El Volkswagen Golf, el compacto más popular de Europa, incorporará por primera vez en su historia un sistema de propulsión híbrido convencional a partir de finales de 2026, abriendo la posibilidad de que esta versión sea fabricada en México tras el anunciado traslado de toda su producción mundial a la planta de Puebla en 2027.
Nueva tecnología híbrida
Este cambio representa un ajuste importante en la estrategia de electrificación de la marca alemana, la cual hasta el momento se había enfocado en sistemas mild-hybrid, híbridos enchufables y vehículos puramente eléctricos. El nuevo sistema, denominado full-hybrid, integrará un motor de combustión turbo de 1.5 litros con dos motores eléctricos, uno para impulsar el vehículo y otro que funcionará como generador.
Esta arquitectura permitirá dos modos de operación: uno en paralelo, donde ambos sistemas trabajan juntos para mover las ruedas, y otro en serie, donde el motor de gasolina se desacopla y se limita a producir electricidad para alimentar el sistema eléctrico. La gestión entre estos modos será automática, buscando siempre la máxima eficiencia.
Ventajas para mercados como México
La tecnología full-hybrid presenta una ventaja clave para mercados como el mexicano, donde la infraestructura de carga para vehículos eléctricos aún es limitada. A diferencia de los híbridos enchufables, este sistema recarga su batería durante la marcha, lo que elimina la dependencia de puntos de carga externos y podría facilitar la adopción de vehículos electrificados.

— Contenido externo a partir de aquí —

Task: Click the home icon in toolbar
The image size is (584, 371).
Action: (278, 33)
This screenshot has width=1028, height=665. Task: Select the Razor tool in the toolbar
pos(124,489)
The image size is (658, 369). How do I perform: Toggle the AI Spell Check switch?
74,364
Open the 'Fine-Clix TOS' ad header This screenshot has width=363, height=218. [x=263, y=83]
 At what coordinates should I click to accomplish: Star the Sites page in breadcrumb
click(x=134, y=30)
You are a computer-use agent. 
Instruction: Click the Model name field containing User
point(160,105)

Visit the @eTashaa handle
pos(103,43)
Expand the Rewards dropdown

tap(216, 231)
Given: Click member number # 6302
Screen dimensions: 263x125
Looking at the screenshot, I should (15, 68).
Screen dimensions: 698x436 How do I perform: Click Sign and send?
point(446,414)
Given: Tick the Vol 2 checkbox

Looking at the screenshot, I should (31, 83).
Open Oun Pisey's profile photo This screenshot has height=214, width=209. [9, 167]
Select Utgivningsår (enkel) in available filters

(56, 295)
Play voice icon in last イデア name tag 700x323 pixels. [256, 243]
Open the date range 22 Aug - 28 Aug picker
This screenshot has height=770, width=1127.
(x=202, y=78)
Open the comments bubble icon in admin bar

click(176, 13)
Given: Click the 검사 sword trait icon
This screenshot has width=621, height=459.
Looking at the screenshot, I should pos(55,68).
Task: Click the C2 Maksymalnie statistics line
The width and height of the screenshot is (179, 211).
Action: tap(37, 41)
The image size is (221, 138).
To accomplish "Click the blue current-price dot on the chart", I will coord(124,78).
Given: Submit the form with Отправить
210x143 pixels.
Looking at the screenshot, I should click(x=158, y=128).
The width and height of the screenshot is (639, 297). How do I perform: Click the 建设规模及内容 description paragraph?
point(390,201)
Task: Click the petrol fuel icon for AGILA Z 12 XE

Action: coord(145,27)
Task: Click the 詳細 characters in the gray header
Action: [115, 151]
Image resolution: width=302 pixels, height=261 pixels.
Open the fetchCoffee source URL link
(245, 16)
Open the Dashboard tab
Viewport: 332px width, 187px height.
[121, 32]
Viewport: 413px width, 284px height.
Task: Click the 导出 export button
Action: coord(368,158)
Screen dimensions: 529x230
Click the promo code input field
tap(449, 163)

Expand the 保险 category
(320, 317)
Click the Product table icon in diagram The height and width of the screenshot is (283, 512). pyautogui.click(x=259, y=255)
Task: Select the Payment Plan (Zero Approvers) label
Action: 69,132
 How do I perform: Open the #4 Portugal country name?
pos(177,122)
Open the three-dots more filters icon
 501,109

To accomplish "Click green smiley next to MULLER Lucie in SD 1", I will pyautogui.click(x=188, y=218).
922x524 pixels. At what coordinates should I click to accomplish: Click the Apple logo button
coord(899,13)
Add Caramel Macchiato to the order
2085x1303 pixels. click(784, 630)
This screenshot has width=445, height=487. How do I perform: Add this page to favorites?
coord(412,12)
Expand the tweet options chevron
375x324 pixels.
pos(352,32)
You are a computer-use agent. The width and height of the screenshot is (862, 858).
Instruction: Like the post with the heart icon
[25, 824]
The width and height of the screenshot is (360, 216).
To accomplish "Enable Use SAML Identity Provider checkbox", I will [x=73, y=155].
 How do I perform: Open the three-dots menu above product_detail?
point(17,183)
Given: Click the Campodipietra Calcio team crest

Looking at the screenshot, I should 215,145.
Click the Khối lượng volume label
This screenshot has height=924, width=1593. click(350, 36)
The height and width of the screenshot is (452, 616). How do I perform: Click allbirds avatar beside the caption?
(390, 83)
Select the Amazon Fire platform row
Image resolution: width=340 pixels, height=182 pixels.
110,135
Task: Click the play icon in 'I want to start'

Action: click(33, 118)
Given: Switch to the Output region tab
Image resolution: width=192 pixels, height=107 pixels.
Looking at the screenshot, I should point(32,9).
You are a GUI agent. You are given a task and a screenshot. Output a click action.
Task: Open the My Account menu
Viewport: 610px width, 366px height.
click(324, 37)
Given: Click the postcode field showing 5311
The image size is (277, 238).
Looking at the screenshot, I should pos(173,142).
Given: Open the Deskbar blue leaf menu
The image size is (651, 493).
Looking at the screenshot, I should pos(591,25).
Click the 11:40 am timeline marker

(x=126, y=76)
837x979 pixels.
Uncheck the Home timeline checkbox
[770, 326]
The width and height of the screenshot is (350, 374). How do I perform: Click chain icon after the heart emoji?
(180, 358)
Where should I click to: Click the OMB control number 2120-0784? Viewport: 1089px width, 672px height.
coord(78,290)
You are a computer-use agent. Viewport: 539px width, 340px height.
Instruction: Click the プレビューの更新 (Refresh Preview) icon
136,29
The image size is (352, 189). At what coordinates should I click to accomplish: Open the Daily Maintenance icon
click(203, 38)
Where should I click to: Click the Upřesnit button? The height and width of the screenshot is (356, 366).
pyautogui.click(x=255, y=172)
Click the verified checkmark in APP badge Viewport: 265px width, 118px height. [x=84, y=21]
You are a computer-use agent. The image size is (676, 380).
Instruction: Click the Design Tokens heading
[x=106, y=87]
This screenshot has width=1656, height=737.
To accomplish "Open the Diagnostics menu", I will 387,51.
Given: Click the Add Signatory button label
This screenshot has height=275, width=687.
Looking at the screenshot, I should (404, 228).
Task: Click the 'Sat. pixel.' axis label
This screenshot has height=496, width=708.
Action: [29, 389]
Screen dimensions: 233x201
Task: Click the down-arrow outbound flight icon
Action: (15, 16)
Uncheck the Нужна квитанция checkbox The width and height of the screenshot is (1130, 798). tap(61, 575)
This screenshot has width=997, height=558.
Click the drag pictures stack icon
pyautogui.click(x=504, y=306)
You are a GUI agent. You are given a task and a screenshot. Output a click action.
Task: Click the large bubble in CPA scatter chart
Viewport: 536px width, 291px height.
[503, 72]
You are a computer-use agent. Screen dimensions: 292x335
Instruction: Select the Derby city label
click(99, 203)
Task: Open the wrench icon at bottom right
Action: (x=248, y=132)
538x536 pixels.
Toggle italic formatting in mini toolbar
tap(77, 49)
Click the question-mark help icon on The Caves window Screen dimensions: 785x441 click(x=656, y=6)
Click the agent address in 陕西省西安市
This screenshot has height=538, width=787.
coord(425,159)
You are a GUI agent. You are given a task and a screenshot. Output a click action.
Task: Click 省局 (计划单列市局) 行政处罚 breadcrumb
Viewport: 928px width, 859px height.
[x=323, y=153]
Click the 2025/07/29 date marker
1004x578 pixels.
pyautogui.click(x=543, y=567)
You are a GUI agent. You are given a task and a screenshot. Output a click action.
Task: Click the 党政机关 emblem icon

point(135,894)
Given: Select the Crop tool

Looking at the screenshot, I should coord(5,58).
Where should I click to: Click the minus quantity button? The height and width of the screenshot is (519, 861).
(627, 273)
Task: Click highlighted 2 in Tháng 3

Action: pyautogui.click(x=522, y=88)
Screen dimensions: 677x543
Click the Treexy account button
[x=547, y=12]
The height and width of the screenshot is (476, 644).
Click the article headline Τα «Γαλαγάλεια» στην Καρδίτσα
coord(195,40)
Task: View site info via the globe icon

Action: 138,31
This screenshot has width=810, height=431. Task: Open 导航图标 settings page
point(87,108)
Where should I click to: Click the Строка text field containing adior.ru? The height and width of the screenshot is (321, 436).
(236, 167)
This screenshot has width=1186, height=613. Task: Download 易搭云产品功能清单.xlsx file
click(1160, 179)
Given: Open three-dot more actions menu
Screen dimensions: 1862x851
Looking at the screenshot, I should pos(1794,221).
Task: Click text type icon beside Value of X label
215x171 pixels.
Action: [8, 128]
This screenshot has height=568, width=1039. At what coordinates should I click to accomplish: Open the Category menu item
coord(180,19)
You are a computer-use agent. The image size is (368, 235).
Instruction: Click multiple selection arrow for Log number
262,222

Si bien la marca no ha revelado cifras oficiales de potencia o consumo, el enfoque técnico apunta a una solución que combina un desplazamiento eléctrico en tramos cortos sin necesidad de conexión a una fuente externa, una funcionalidad que los sistemas mild-hybrid no ofrecen y que los enchufables requieren para operar de manera sostenida.
Implicaciones industriales para México
La segunda parte de este anuncio tiene consecuencias directas para la industria automotriz mexicana. A partir de 2027, la totalidad de la producción mundial del Golf se concentrará en la planta de Puebla, lo que significa que cada unidad vendida en el planeta será ensamblada en territorio nacional, reforzando el rol estratégico de las operaciones mexicanas dentro de la red global de manufactura de Volkswagen.
La incógnita ahora gira en torno al mercado local. Volkswagen de México aún no ha confirmado qué variantes del modelo estarán disponibles para los consumidores nacionales. Sin embargo, al centralizarse la fabricación en Puebla, se abre la puerta para que el Golf con sistema híbrido convencional forme parte de la oferta en el país.
De esta manera, la electrificación del icónico compacto no solo introduce una nueva solución tecnológica, sino que también redefine su mapa de producción industrial, colocando a México como el eje central de su manufactura a nivel global.